FIG. 6 shows another audio personalisation method for simulating perception of a vertical displacement of a sound source. It will be appreciated that the details described above in relation to the previous methods are also applicable to the method of FIG. 6 and so these will not be repeated in full.

At step S610, at least one frequency region in a contralateral HRTF associated with a user is selected. The frequency region(s) may be selected using any of the techniques discussed above in relation to step S530.

At step S620, the amplitude of the selected frequency region(s) is adjusted in dependence on a perceived vertical position of a sound source to obtain a height compensated contralateral HRTF. Step S620 may include the techniques discussed above in relation to steps S520, S540, S541, S542, and S550.

As well as selecting and adjust the amplitude of frequency region(s) of the contralateral HRTF, the method can also include adjusting the amplitude of frequency region(s) of a corresponding ipsilateral HRTF associated with same the user and the sound source.

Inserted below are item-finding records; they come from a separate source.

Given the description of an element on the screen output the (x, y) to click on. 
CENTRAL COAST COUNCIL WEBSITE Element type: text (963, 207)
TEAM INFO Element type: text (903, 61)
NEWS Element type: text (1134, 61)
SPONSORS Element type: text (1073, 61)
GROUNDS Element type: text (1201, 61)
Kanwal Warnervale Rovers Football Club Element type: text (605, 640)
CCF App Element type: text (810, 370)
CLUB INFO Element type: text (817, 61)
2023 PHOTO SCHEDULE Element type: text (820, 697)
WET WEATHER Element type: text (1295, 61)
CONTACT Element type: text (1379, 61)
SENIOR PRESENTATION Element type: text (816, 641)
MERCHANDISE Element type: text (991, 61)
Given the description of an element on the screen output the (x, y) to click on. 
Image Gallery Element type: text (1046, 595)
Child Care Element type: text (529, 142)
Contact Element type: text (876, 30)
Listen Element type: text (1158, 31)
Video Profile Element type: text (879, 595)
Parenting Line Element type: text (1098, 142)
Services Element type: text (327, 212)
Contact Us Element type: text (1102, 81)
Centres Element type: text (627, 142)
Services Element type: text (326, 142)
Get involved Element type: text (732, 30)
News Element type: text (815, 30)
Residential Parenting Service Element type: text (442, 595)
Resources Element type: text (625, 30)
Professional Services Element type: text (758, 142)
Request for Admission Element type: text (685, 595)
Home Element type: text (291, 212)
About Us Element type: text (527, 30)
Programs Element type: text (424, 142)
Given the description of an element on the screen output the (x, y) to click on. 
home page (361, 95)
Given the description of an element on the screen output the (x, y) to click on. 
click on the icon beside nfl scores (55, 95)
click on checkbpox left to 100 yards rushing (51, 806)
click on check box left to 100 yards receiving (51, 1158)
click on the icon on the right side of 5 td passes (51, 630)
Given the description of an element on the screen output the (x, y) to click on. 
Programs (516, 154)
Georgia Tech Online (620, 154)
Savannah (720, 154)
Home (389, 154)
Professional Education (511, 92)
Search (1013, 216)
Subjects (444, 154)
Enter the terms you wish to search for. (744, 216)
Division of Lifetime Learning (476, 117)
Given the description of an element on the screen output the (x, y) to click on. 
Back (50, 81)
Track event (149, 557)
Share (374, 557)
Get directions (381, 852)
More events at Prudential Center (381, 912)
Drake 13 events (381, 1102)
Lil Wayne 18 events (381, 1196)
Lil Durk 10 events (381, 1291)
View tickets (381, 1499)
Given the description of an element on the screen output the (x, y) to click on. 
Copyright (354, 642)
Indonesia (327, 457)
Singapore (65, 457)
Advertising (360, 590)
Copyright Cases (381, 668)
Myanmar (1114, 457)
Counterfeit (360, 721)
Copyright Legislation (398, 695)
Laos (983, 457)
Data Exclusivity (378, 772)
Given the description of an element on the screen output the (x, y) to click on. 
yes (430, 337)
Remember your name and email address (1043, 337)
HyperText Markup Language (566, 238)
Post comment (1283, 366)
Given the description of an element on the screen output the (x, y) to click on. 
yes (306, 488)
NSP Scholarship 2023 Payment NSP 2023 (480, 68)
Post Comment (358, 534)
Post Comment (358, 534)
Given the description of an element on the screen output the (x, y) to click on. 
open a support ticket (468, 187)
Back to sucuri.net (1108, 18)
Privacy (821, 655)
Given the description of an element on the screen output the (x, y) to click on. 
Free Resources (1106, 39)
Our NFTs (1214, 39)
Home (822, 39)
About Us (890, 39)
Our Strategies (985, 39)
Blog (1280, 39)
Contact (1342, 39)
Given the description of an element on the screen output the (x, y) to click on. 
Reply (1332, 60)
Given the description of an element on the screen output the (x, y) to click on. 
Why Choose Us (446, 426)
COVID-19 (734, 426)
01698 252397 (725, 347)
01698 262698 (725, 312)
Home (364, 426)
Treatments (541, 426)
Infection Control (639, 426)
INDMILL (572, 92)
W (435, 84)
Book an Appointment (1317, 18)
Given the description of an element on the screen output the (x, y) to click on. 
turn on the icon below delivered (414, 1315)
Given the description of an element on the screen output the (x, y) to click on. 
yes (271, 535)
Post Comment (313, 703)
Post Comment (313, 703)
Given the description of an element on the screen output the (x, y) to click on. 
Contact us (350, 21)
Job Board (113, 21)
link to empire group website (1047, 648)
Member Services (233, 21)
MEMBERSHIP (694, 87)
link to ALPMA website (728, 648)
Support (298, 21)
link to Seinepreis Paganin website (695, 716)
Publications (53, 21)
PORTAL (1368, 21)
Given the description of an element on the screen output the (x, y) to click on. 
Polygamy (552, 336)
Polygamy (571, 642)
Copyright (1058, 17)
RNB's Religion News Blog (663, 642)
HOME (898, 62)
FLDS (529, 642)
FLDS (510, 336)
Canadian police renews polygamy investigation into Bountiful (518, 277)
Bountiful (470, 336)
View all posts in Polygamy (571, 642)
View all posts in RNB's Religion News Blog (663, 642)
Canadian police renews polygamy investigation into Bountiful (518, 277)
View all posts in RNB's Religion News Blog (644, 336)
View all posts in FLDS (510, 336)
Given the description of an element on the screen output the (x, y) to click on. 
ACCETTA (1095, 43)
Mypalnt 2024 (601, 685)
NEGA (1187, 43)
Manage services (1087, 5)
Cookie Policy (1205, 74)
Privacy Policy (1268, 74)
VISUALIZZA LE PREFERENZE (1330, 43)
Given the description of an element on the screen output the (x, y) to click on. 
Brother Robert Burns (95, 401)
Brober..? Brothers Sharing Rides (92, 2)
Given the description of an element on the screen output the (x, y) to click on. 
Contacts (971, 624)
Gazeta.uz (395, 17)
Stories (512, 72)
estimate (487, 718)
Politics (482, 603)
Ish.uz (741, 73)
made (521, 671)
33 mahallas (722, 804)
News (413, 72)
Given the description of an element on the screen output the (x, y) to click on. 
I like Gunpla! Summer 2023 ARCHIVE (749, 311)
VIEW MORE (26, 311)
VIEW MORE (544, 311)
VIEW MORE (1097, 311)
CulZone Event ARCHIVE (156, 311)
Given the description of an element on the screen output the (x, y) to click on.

Once the height compensated contralateral HRTF has been obtained, it is used in step S630 to filter a sound source signal to provide a filtered sound source signal. The sound source signal comprises an audio signal and so the filtered sound source signal comprises a filtered audio signal. This filtering may be performed at a playback device such as headphones, or remotely from the playback device such as by an interactive audio-visual system or a cloud processing service. Before step S630 is performed, if the sound source signal is played to the user then they will not perceive the sound source of the audio signal as being located at the perceived vertical position, except by chance. After step S630 has been performed then when the filtered sound source signal is played to the user they will perceive the sound source of the audio signal as being located at the perceived vertical position.

At step S640, the filtered sound source signal is output for playback to the user. As the sound source signal has been filtered using the height compensated contralateral HRTF, it will simulate the sound source of the signal as being at the perceived vertical position used as part of step S620 when adjusting the amplitude of the selected frequency region(s). As with step S630, step S640 may be performed at playback device or remote from the playback device, with the filtered sound source signal being output to a playback device for playback to the user.

The above methods may be performed by an HRTF generator or any system suitable for audio personalisation. The HRTF generator may be implemented in a set of headphones, in a base unit configured to communicate with the headphones, or may be independent from the headphones. In one example, the HRTF generator could be implemented in an interactive audio-visual system such as a game console which is associated with the headphones. In another example, the HRTF generator may be implemented in a server or cloud service. The HRTF generator may be implemented using a general-purpose memory and processor together with appropriate software. Alternatively, the HRTF generator may comprise hardware, such as an ASIC, which is specifically adapted to perform the methods.

Having described aspects of the disclosure in detail, it will be apparent that modifications and variations are possible without departing from the scope of aspects of the disclosure as defined in the appended claims. As various changes could be made in the above methods and products without departing from the scope of aspects of the disclosure, it is intended that all matter contained in the above description and shown in the accompanying drawings shall be interpreted as illustrative and not in a limiting sense.